Validation of a bioanalytical method using capillary microsampling of 8 µl plasma samples: application to a toxicokinetic study in mice.

BACKGROUND: Capillary microsampling was recently introduced as a new technique for simplified collection and handling of small, exact volumes of liquid matrices. In this article, a bioanalytical method was developed and fully validated for 8 µl plasma samples and applied to a toxicology study in mice. RESULTS: The method was validated in the concentration range 0.06-30 µM. A procedure where 32 µl of blood was collected for preparation of 8 µl plasma was successfully implemented at the animal facility. All the results for the method and study validation met the requirements of a regulated assay. CONCLUSION: It is shown that 8 µl plasma microsamples can be sampled and analyzed with consistently excellent accuracy and precision. Capillary microsampling of plasma offers a possibility to combine ethical, scientific and economic benefits while still maintaining the advantage of having drug exposure data in plasma.

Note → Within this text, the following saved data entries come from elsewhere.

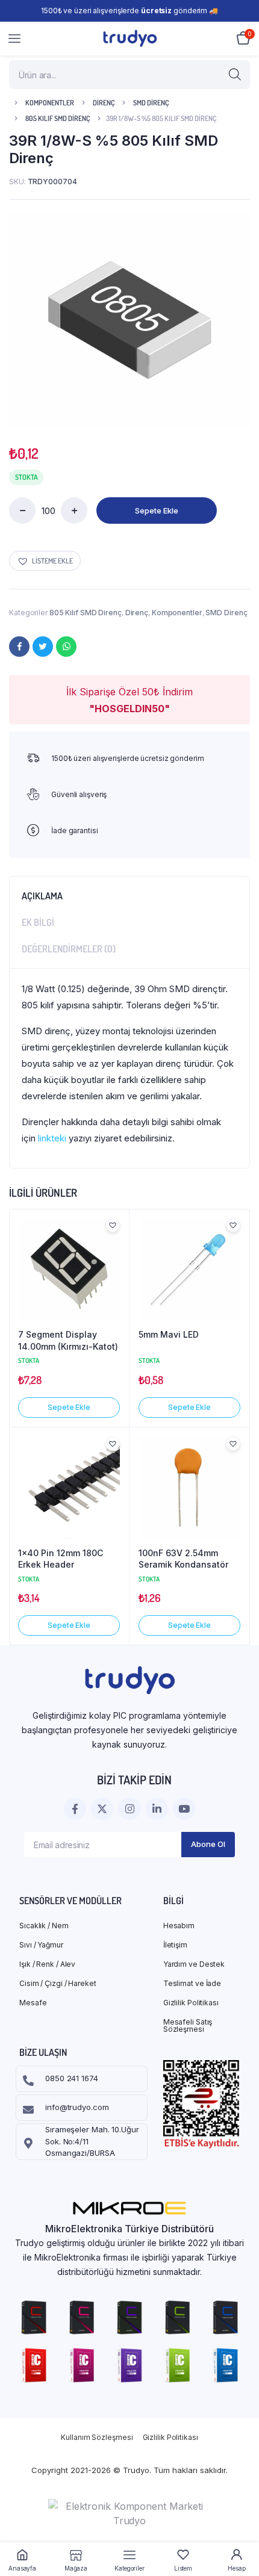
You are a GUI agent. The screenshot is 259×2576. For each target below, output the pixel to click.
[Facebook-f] (75, 1809)
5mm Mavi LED (169, 1334)
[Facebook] (19, 646)
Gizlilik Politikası (191, 2002)
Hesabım (179, 1925)
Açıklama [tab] (42, 896)
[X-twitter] (102, 1809)
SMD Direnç (151, 102)
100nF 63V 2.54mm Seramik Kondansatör (183, 1559)
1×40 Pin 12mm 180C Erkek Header (60, 1559)
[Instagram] (129, 1809)
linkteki (52, 1138)
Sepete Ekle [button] (69, 1407)
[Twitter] (43, 646)
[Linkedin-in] (157, 1809)
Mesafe (32, 2002)
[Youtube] (184, 1809)
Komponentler (49, 102)
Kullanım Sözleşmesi (97, 2437)
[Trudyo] (130, 38)
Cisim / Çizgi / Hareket (57, 1983)
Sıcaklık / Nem (44, 1925)
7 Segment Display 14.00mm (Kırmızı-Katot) (68, 1340)
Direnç (103, 102)
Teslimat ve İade (192, 1983)
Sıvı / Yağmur (41, 1944)
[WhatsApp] (66, 646)
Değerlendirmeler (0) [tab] (69, 949)
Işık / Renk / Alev (47, 1964)
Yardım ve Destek (194, 1964)
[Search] (235, 74)
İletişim (175, 1944)
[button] (45, 561)
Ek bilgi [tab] (38, 922)
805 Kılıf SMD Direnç (57, 118)
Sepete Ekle (156, 510)
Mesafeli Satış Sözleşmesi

Capillary microsampling of 25 µl blood for the determination of toxicokinetic parameters in regulatory studies in animals.

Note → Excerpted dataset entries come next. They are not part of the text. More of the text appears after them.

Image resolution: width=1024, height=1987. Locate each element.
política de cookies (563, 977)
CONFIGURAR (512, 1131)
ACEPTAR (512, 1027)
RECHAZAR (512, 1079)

BACKGROUND: Capillary microsampling (CMS) is a new technique for simplified collection, handling and analysis of small, exact volumes of liquid matrices. CMS was compared with conventional large volume sampling, in toxicology studies in rat and dog. RESULTS: Bioanalytical validation data were well within acceptance limits. Toxicokinetic (TK) parameters from microsampling were in agreement with data from conventional volume sampling. Clinical pathology parameters in rats measured 2 days after repeated microsampling were not affected when compared with rats not sampled. CONCLUSION: The fast collection and simple handling of small, exact volumes of liquid blood makes the CMS technique generic and flexible, as well as easily implemented and automated. Presented data support that TK measurements can be performed in main study rats, instead of dosing additional satellite animals only for TK sampling, giving both a higher scientific value and a substantial reduction of animal numbers in preclinical development.